* TASK STATEMENT
Nothing in the records may be left out or altered; reproduce them all exactly.

* DATA FOR THE TASK
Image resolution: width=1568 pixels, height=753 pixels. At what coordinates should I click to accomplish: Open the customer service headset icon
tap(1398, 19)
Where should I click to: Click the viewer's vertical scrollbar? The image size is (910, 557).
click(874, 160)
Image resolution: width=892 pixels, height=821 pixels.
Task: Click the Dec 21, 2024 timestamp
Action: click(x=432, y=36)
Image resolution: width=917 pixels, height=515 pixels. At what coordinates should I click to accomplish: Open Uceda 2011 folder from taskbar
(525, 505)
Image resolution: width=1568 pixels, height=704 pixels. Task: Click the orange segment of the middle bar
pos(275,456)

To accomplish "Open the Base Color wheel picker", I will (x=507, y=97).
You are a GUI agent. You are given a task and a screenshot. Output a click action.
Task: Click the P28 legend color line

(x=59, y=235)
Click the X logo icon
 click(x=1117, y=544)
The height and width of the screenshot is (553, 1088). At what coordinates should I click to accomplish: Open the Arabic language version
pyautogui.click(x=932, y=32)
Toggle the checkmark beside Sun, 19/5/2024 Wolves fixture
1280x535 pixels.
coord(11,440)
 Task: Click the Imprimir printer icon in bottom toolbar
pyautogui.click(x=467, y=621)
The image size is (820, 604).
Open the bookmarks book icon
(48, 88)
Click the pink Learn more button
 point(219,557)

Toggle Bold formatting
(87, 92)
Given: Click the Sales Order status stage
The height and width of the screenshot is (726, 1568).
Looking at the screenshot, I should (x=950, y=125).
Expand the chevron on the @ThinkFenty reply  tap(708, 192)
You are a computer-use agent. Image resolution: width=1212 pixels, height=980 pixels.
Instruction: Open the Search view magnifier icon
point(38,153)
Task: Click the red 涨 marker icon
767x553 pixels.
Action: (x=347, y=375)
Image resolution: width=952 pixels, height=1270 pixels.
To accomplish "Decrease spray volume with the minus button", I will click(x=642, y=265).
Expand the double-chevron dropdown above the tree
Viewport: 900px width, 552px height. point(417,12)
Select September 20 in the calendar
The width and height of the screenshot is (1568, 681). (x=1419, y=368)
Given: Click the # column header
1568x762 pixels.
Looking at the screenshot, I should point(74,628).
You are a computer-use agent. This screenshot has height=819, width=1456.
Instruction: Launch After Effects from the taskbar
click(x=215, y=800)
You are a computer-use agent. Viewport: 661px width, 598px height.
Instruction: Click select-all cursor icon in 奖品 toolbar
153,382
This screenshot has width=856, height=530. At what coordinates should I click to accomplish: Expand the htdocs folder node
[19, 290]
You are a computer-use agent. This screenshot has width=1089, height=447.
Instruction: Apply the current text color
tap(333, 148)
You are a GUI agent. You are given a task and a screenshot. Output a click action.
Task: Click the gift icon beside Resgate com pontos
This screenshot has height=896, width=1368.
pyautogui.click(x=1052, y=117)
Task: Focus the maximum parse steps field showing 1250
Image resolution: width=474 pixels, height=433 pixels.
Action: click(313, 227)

* EXERCISE ANSWER
Image resolution: width=1568 pixels, height=753 pixels. At what coordinates should I click to accomplish: Open the customer service headset icon
tap(1398, 19)
Where should I click to: Click the viewer's vertical scrollbar? The image size is (910, 557).
click(874, 160)
Image resolution: width=892 pixels, height=821 pixels.
Task: Click the Dec 21, 2024 timestamp
Action: click(x=432, y=36)
Image resolution: width=917 pixels, height=515 pixels. At what coordinates should I click to accomplish: Open Uceda 2011 folder from taskbar
(525, 505)
Image resolution: width=1568 pixels, height=704 pixels. Task: Click the orange segment of the middle bar
pos(275,456)

To accomplish "Open the Base Color wheel picker", I will (x=507, y=97).
You are a GUI agent. You are given a task and a screenshot. Output a click action.
Task: Click the P28 legend color line

(x=59, y=235)
Click the X logo icon
 click(x=1117, y=544)
The height and width of the screenshot is (553, 1088). At what coordinates should I click to accomplish: Open the Arabic language version
pyautogui.click(x=932, y=32)
Toggle the checkmark beside Sun, 19/5/2024 Wolves fixture
1280x535 pixels.
coord(11,440)
 Task: Click the Imprimir printer icon in bottom toolbar
pyautogui.click(x=467, y=621)
The image size is (820, 604).
Open the bookmarks book icon
(48, 88)
Click the pink Learn more button
 point(219,557)

Toggle Bold formatting
(87, 92)
Given: Click the Sales Order status stage
The height and width of the screenshot is (726, 1568).
Looking at the screenshot, I should (x=950, y=125).
Expand the chevron on the @ThinkFenty reply  tap(708, 192)
You are a computer-use agent. Image resolution: width=1212 pixels, height=980 pixels.
Instruction: Open the Search view magnifier icon
point(38,153)
Task: Click the red 涨 marker icon
767x553 pixels.
Action: (x=347, y=375)
Image resolution: width=952 pixels, height=1270 pixels.
To accomplish "Decrease spray volume with the minus button", I will click(x=642, y=265).
Expand the double-chevron dropdown above the tree
Viewport: 900px width, 552px height. point(417,12)
Select September 20 in the calendar
The width and height of the screenshot is (1568, 681). (x=1419, y=368)
Given: Click the # column header
1568x762 pixels.
Looking at the screenshot, I should point(74,628).
You are a computer-use agent. This screenshot has height=819, width=1456.
Instruction: Launch After Effects from the taskbar
click(x=215, y=800)
You are a computer-use agent. Viewport: 661px width, 598px height.
Instruction: Click select-all cursor icon in 奖品 toolbar
153,382
This screenshot has width=856, height=530. At what coordinates should I click to accomplish: Expand the htdocs folder node
[19, 290]
You are a computer-use agent. This screenshot has width=1089, height=447.
Instruction: Apply the current text color
tap(333, 148)
You are a GUI agent. You are given a task and a screenshot. Output a click action.
Task: Click the gift icon beside Resgate com pontos
This screenshot has height=896, width=1368.
pyautogui.click(x=1052, y=117)
Task: Focus the maximum parse steps field showing 1250
Image resolution: width=474 pixels, height=433 pixels.
Action: click(313, 227)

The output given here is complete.